The Healthcare and Public Health (HPH) Sector Coordinating Council (HSCC) Cybersecurity Working Group (CWG) has released the “Health Industry Cybersecurity Strategic Plan” (HIC-SP) at the ViVE 2024 Conference, outlining a comprehensive call to action for all entities within the healthcare ecosystem. This strategic plan spans the next five years and addresses operational, technological, and governance challenges arising from industry trends. The increasing frequency and sophistication of cyber threats against the health sector presents risks to patient safety, data privacy, and care operations, leading to unacceptable financial, legal, regulatory, and reputational consequences. HIC-SP guides C-suite executives, information technology, security leaders, and government agencies in investing and implementing foundational cybersecurity goals to counter these threats.
The Health Sector Coordinating Council (HSCC) is a coalition of private-sector key healthcare infrastructure entities, formed under the National Infrastructure Protection Plan. Its purpose is to collaborate with and advise the government in identifying and addressing strategic threats and vulnerabilities that could impact the sector’s ability to deliver services. As of February 2024, the HSCC Cybersecurity Working Group (CWG) comprises over 400 healthcare providers, pharmaceutical and medtech companies, payers, and health IT entities. This group works in partnership with the government to identify and mitigate cyber threats in areas such as health data, research, systems, manufacturing, and patient care. The CWG actively develops and shares healthcare cybersecurity best practices, policy recommendations, and conducts outreach programs emphasizing the link between cyber safety and patient safety.
In a statement regarding the plan’s publishing, HSCC Cybersecurity Working Group Chairman Erik Decker, CISO for Intermountain Health, said “The Health Industry Cybersecurity Strategic Plan recognizes that cybersecurity for the health sector is a shared responsibility among all HPH stakeholders, including medical device manufacturers, pharmaceuticals, healthcare delivery organizations, health plans and payors, and government policymakers.” Decker added that the plan also includes third-party technology and service providers, identified as significant risks to the health system. The HIC-SP, developed over eighteen months in collaboration with a diverse cross-section of the Cybersecurity Working Group and government partners, aims to address broad industry trends by establishing high-level cybersecurity goals achievable through specific, measurable objectives. This plan aims to improve healthcare cybersecurity, moving it from a “critical” state to a “stable condition” by 2029.

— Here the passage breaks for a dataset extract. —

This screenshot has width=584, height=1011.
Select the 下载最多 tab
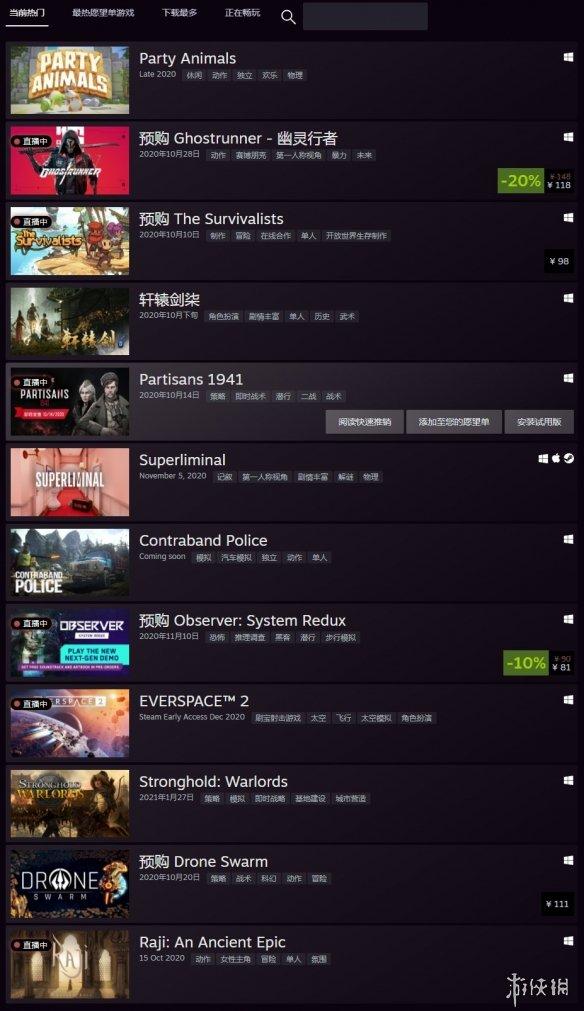(180, 13)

Outlined within the HIC-SP are strategic goals emphasizing reflexive and evolving cybersecurity practices, shared responsibility for secure technology design and implementation, accountability for cybersecurity in the C-Suite, the establishment of a cyber safety net promoting equity, continuous workforce cybersecurity learning, and the implementation of a “911 Cyber Civil Defense” capability for early warning, incident response, and recovery. Chris Tyberg, HSCC CWG Vice Chair and CISO for Abbott, stresses that the primary goal is to “improve and protect patient safety”, urging all health industry stakeholders to unite for the benefit of patients and the overall health of the sector.
Entering the next phase of its plan, the HSCC aims to set clear goals and measures for success, calling on the healthcare industry to actively participate. The HSCC CWG aims to share these measures by the end of 2024, working together to strengthen healthcare against the increasing threat of cyber incidents. Considering the growth of digital health tech, the HIC-SP becomes key to safeguard the entire healthcare system. It understands the changing healthcare industry, with more tech and new ways of care due to COVID-19. The plan says we need to secure all parts of healthcare, not just some. Acting as a helpful guide for healthcare pros and organizations, HIC-SP asks them to invest in people, processes, tech, and partnerships to protect against cyber threats. Following the plan’s ideas can really lower risks to patient safety, data privacy, and how healthcare works, ensuring it stays strong and secure.